Objective: Begin at the line that contains "Task: Click the minus icon to remove a row" and stop after the line that contains "the Log Summary". Rewrite only those entries in full, keeping the requests, and shift every coordinate in the answers by adding 107.

Given records:
○ ○ ○

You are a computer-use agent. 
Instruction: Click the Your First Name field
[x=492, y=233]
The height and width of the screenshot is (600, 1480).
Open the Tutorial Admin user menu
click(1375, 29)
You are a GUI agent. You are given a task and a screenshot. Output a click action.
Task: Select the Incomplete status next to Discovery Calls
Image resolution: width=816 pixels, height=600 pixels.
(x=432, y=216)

○ ○ ○

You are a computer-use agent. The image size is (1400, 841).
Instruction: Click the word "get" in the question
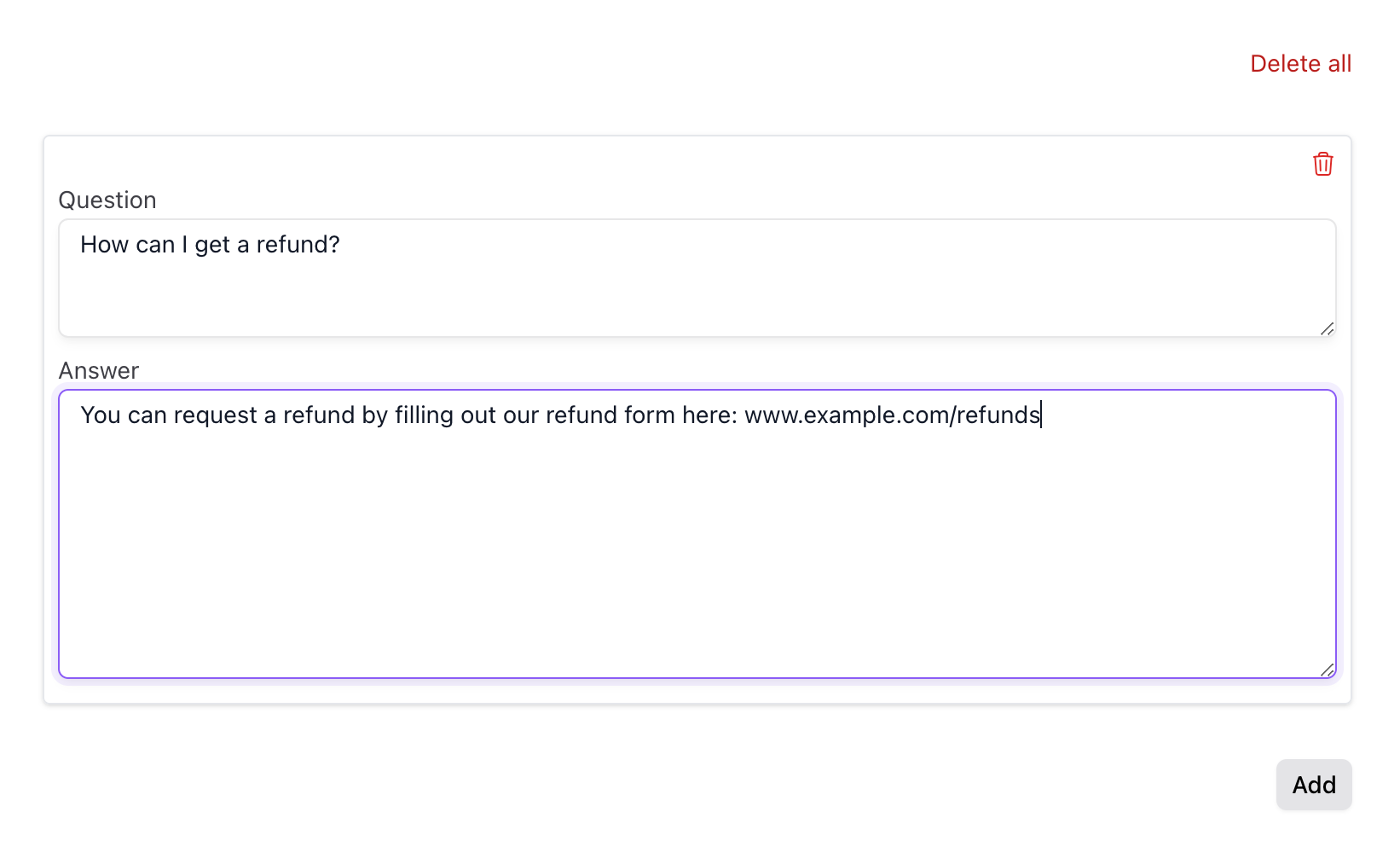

○ ○ ○

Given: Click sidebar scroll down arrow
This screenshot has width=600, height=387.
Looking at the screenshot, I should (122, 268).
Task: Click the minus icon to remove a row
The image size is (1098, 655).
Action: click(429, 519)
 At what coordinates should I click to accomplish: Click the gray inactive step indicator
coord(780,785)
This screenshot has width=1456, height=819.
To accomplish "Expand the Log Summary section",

○ ○ ○

Output:
Task: Click the minus icon to remove a row
The image size is (1098, 655).
Action: click(536, 626)
 At what coordinates should I click to accomplish: Click the gray inactive step indicator
coord(887,892)
This screenshot has width=1456, height=819.
To accomplish "Expand the Log Summary section",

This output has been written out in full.